_WHAT THIS TASK INVOLVES_. Your result should be the lines holding the word "agent", copied from the entries below.

[Source records]
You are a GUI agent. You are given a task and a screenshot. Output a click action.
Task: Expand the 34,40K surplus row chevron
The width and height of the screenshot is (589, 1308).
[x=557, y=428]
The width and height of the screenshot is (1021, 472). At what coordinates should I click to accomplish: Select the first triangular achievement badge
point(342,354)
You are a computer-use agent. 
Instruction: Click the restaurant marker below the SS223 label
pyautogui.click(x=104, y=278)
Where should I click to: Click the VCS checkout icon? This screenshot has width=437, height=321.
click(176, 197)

* * *

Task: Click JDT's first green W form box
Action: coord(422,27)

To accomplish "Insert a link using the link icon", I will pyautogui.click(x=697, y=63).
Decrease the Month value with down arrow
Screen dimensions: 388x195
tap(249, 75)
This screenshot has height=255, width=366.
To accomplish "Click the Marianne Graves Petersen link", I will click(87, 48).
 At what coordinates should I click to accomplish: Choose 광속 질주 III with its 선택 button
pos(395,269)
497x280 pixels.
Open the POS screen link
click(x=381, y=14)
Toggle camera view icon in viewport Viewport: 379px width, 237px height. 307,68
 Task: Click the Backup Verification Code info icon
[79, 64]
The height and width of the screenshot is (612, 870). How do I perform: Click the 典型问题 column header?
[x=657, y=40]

_OUTPUT BELOW_.
You are a GUI agent. You are given a task and a screenshot. Output a click action.
You are a computer-use agent. 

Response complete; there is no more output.